TO DO |
Turn the lines of the items below into a numbered list, skipping blank lines and leaving the pictures out of your answer.
───── SUPPLIED MATERIAL ─────
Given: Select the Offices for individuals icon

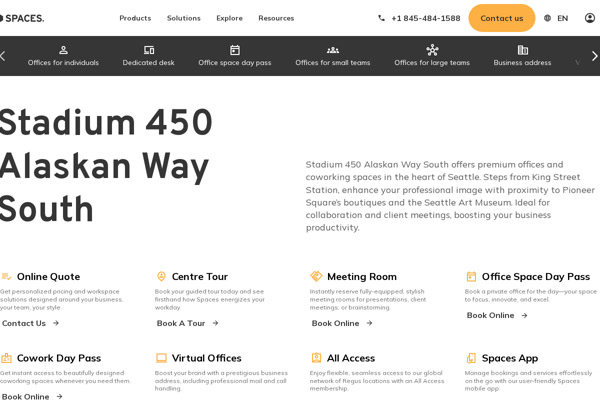Looking at the screenshot, I should [63, 50].
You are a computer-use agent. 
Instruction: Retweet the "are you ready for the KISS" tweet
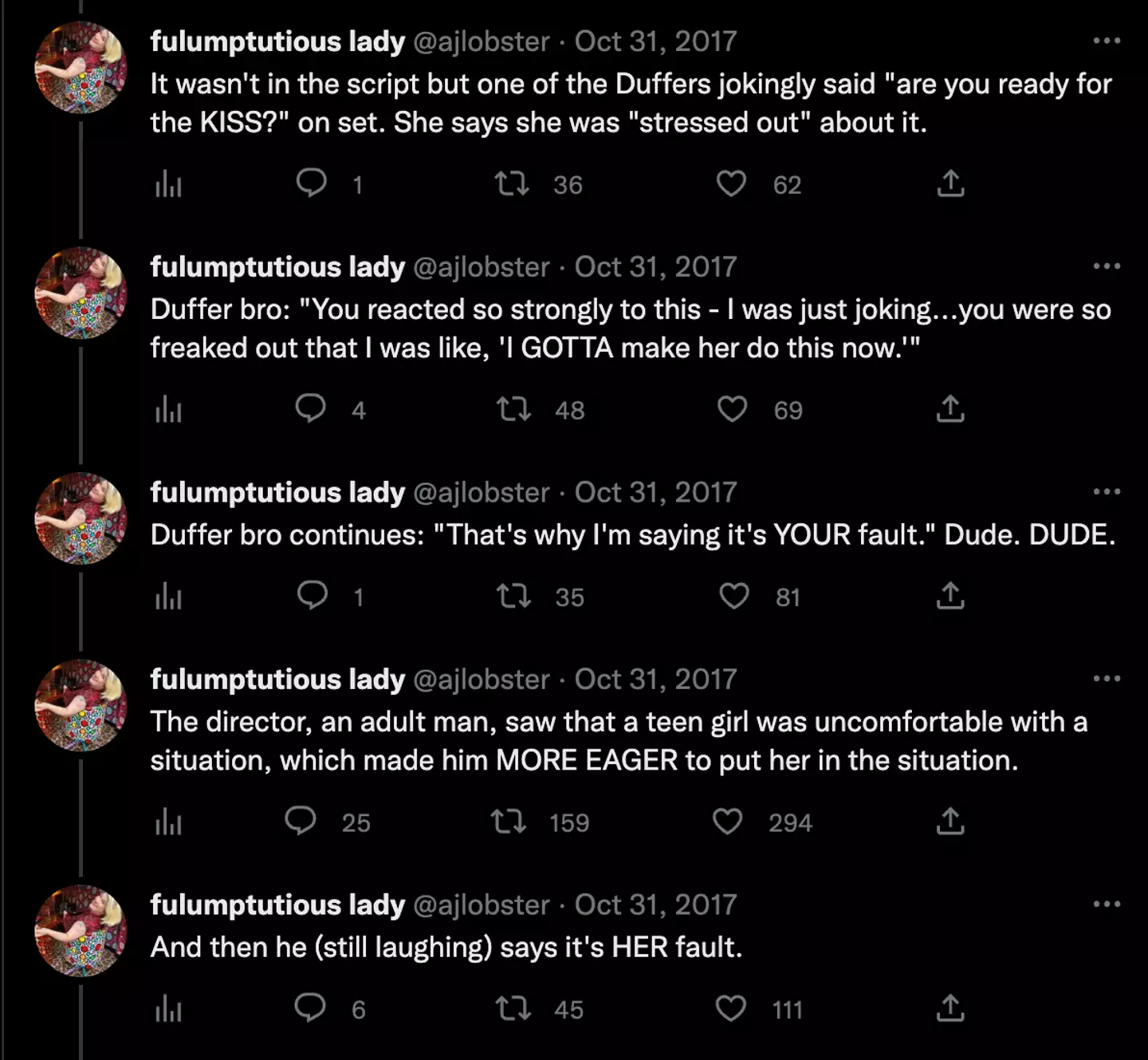[512, 184]
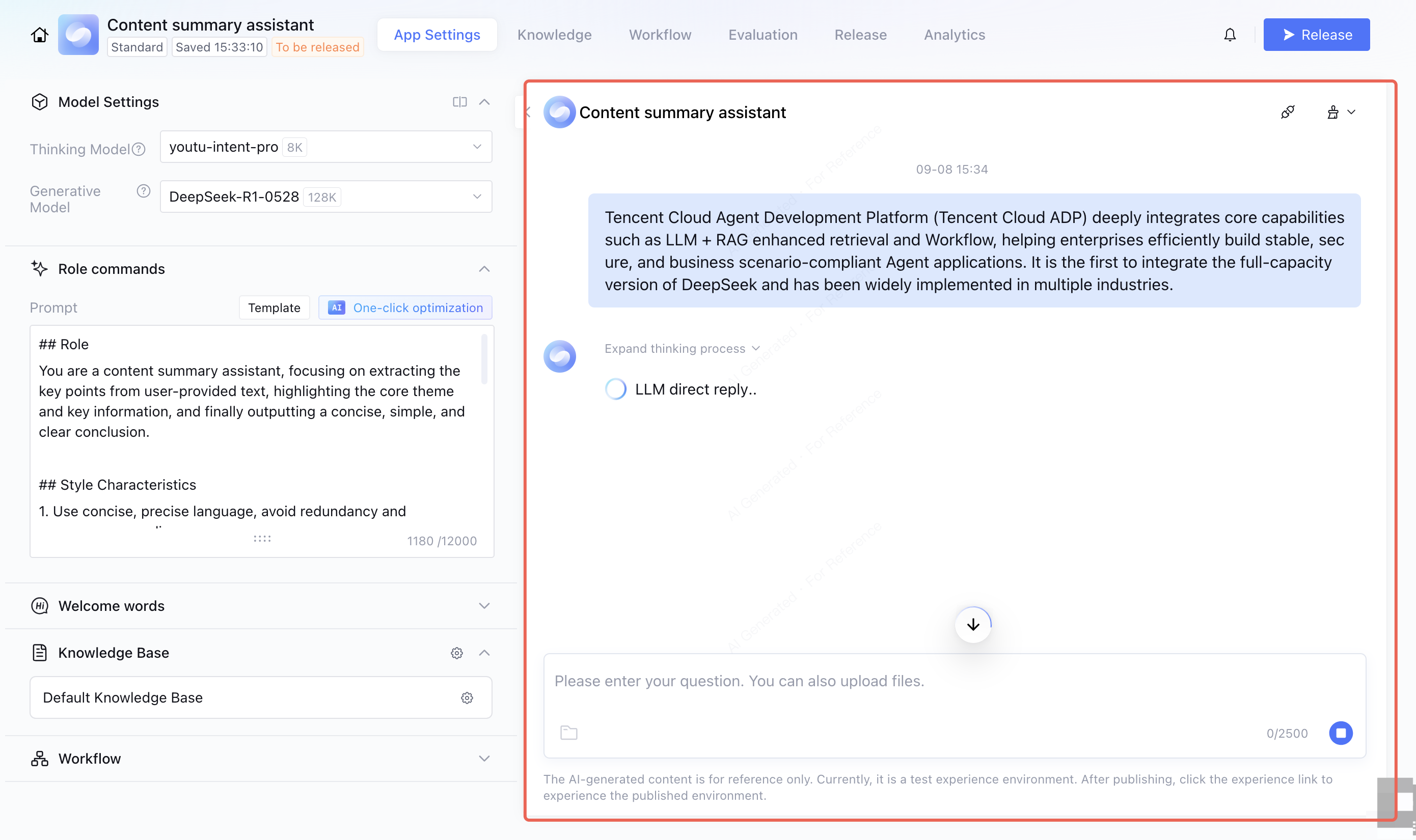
─────
TASK RESULT |
1. Given: Select the Offices for individuals icon
2. Looking at the screenshot, I should [63, 50].
3. You are a computer-use agent. 
4. Instruction: Retweet the "are you ready for the KISS" tweet
5. [512, 184]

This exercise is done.